Bump in Contract Signings Points to Future Housing Gains – Based on the National Association of REALTORS® report, pending home sales increased slightly in September, with significant gains in the West and Midwest offsetting more modest growth in other regions. NAR’s Pending Home Sales Index, a forward-looking measure based on contract signings, shows signings inched up 0.5 percent nationwide to a reading of 104.6 in September. NAR Chief Economist Lawrence Yun says the housing market is stabilizing. “This shows that buyers are out there on the sidelines, waiting to jump in once more inventory becomes available and the price is right,” he says. Lower affordability and a lack of moderately priced homes on the market are the two main factors putting a strain on sales, Yun says. Still, affordability is much more favorable when compared to the past few decades.

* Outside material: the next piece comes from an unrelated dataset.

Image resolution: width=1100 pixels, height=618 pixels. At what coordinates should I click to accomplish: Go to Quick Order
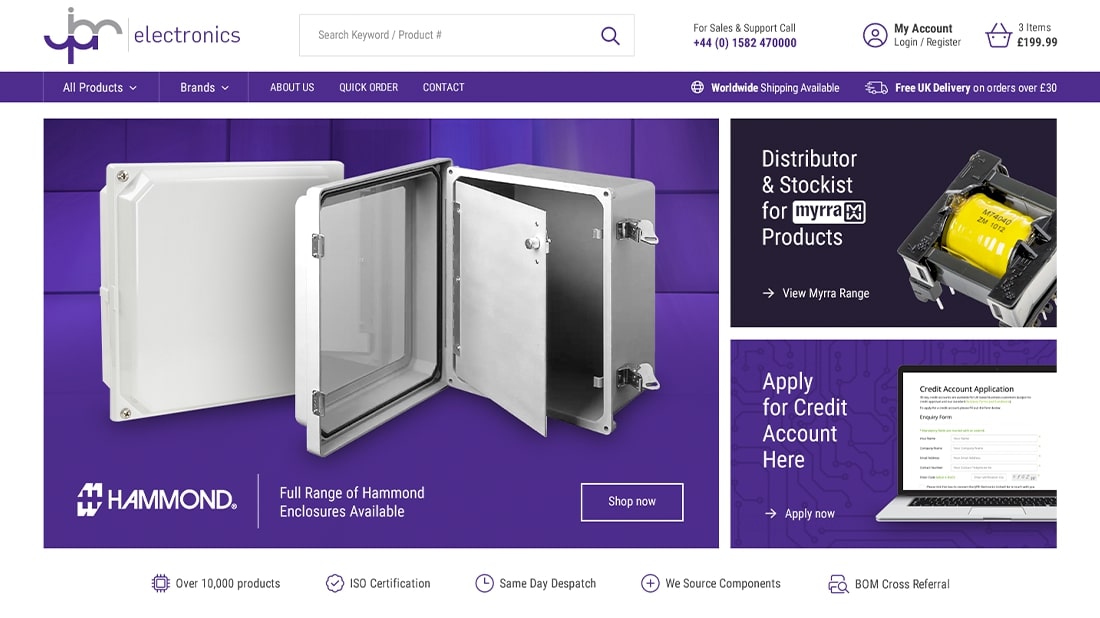pyautogui.click(x=368, y=88)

Nearly 4M to Get a Credit Boost – According to FICO’s (a credit scoring company) recent announcement, many consumers may see their credit scores move higher. FICO, Experian, and Finicity announced a new pilot program that will consider how prospective borrowers manage their cash that could move credit scores higher. Credit scores are a critical component when qualifying for a mortgage and getting the lowest rates. The program, called UltraFICO score, aims to help people who have dings on their credit histories to also have their banking activity factored into their score. For example, this could include how long accounts have been open and any evidence of savings on the consumer’s part. Consumers who have credit scores in the lower numbers, such as the upper 500s to lower 600s or who have limited history or previous financial problems will likely benefit the most. Some of their scores could go higher under the new system, David Shellenberger, the senior director of scores and predictive analytics at FICO, told CNBC. Nearly 4 million consumers could potentially see an increase of 20 points or more in their FICO score, he says.

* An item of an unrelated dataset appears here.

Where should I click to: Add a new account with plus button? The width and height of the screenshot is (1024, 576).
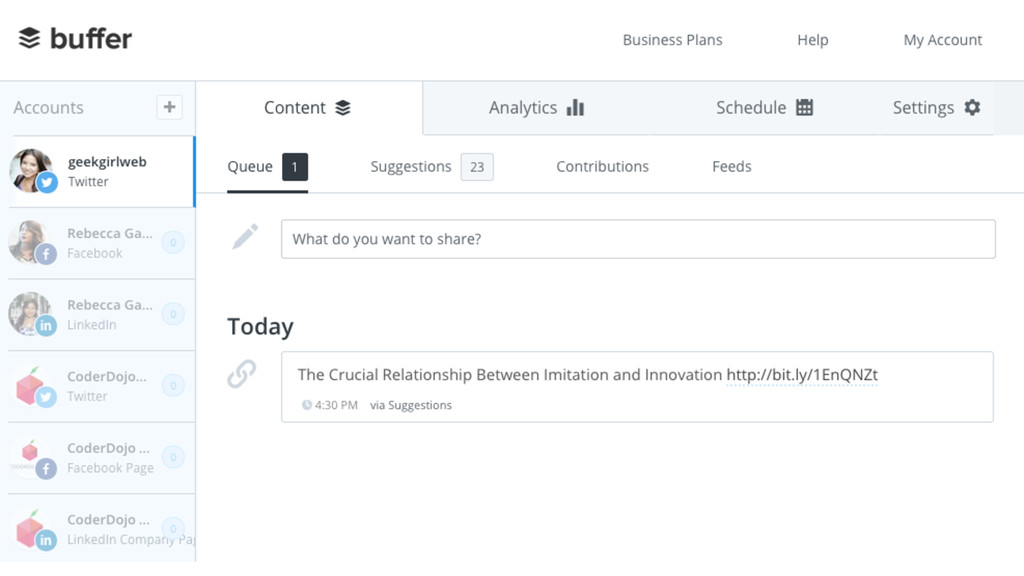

Delayed Homeownership to Hamper Millennials’ Retirement – Based on several financial expert studies, there is growing concern with how millennials’ lack of homeownership will impact them financially when they retire. “Homeownership is one of the touchstones of being prepared for retirement,” Tamera Sims, research scientist at the Stanford Center on Longevity, told CNBC. “Buying a home at age 50 or 60 isn’t going to do you much good in funding a 30-year retirement.” But young adults are “not able to hit the housing market at the same age as their parents,” Sims says. Researchers found homeownership is falling the most among people under the age of 30 compared to previous generations. The homeownership rate among early millennials (those born between 1980 and 1984) at age 30 is 35.8 percent, according to the Stanford Center on Longevity.